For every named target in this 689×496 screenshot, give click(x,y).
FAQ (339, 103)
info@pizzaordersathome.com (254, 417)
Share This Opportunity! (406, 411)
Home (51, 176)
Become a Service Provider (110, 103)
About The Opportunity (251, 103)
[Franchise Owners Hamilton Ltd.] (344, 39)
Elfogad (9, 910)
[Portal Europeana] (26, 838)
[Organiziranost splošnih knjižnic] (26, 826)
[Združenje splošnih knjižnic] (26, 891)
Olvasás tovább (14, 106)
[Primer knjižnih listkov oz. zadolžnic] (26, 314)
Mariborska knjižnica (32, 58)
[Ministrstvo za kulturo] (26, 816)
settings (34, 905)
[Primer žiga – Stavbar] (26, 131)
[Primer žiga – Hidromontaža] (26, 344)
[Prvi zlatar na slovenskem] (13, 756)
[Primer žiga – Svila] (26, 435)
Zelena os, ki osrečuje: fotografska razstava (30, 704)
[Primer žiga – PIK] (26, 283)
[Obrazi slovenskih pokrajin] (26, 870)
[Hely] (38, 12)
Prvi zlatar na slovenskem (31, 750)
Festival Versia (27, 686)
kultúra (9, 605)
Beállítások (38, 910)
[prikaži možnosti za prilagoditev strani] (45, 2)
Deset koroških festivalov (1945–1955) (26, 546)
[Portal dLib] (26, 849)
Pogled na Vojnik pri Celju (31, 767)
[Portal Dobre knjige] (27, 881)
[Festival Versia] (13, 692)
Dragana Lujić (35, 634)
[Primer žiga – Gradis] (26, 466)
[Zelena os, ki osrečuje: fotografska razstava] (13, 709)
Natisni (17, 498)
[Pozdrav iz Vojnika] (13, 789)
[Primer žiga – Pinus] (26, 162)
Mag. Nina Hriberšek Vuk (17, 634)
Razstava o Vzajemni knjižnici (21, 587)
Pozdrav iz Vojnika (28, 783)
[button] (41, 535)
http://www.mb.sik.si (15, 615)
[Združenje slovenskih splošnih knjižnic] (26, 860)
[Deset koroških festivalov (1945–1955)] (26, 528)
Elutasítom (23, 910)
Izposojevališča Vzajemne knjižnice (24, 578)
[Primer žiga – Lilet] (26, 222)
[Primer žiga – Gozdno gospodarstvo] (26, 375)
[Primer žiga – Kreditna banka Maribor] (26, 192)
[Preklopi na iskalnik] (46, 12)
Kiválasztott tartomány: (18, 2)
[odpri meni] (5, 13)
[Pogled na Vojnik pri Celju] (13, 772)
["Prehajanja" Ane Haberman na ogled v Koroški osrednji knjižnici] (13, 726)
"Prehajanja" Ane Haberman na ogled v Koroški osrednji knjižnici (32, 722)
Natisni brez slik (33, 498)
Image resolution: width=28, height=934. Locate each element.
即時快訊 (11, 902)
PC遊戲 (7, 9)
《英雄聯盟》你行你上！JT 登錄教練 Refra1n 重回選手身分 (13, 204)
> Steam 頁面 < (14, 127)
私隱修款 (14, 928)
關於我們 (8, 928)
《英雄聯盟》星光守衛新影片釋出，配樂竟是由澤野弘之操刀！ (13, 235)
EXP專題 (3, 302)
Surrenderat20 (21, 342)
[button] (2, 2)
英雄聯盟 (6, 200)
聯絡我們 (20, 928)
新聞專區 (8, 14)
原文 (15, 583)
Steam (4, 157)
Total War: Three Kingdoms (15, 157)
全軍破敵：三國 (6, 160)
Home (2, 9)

====================

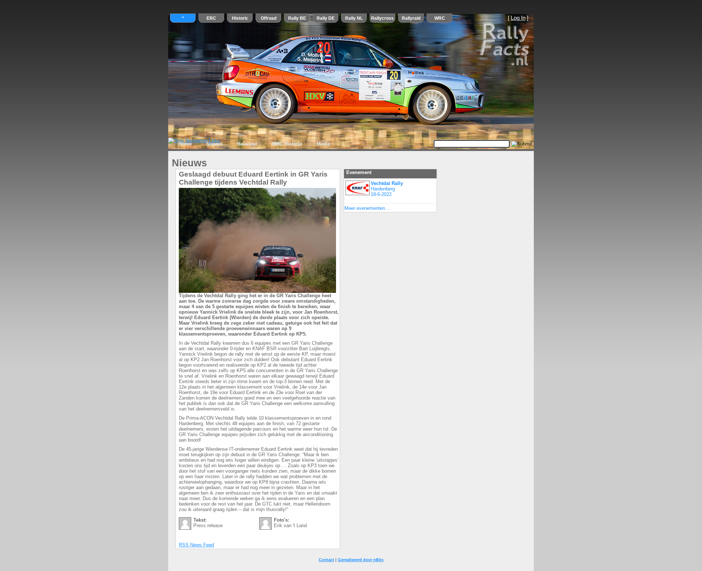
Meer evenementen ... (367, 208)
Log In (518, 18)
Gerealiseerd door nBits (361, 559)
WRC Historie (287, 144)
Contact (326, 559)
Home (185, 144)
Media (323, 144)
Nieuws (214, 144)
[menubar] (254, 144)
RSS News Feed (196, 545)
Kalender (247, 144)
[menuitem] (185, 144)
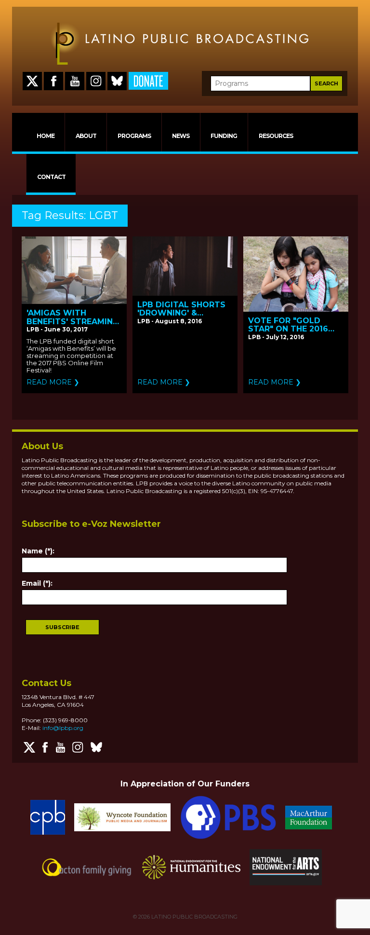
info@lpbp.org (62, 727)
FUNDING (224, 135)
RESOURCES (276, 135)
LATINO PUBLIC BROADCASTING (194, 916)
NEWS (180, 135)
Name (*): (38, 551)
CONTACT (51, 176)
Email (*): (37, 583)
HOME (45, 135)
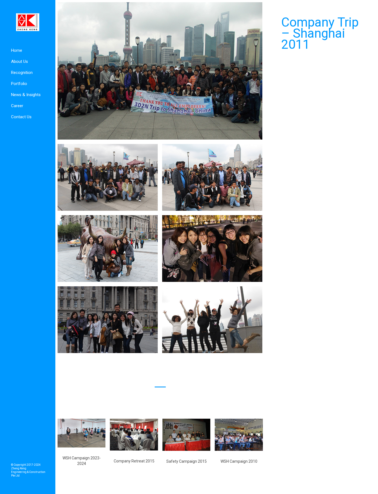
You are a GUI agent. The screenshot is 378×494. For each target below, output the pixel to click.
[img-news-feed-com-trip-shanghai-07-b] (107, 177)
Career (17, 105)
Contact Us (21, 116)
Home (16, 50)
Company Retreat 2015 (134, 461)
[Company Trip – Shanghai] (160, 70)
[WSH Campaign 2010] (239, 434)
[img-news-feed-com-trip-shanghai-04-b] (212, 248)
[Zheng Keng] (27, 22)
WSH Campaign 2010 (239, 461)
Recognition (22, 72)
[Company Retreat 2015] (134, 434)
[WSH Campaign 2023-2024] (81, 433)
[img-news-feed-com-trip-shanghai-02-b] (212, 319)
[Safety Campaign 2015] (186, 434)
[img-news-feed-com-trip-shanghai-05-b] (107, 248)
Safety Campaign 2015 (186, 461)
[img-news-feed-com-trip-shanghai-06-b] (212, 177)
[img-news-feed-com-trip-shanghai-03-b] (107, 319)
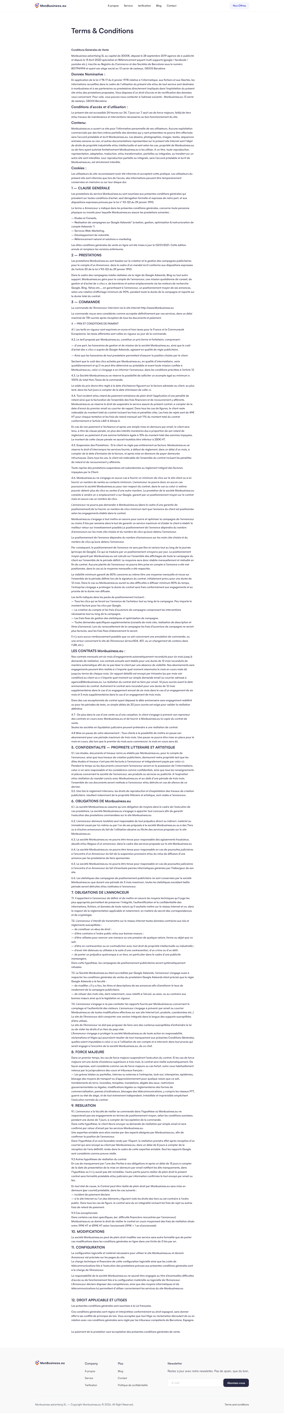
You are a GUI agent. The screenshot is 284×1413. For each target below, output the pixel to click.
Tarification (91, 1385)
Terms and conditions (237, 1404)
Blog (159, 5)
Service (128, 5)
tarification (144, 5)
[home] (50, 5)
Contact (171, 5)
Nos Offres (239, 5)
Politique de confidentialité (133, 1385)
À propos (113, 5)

====================

STATED PROBLEM: Convert the listing into a two-column CSV with the headers "target" and "click_point", one row per entry. Begin at the line that has "info@pizzaordersathome.com (254, 417)" and stop after the line that has "[Portal Europeana] (26, 838)". Put each value in its own quoted field and replace any line breaks inside a value with spaces.

RESULT OF THIS TASK:
target,click_point
"info@pizzaordersathome.com","(254, 417)"
"Share This Opportunity!","(406, 411)"
"Home","(51, 176)"
"Become a Service Provider","(110, 103)"
"About The Opportunity","(251, 103)"
"[Franchise Owners Hamilton Ltd.]","(344, 39)"
"Elfogad","(9, 910)"
"[Portal Europeana]","(26, 838)"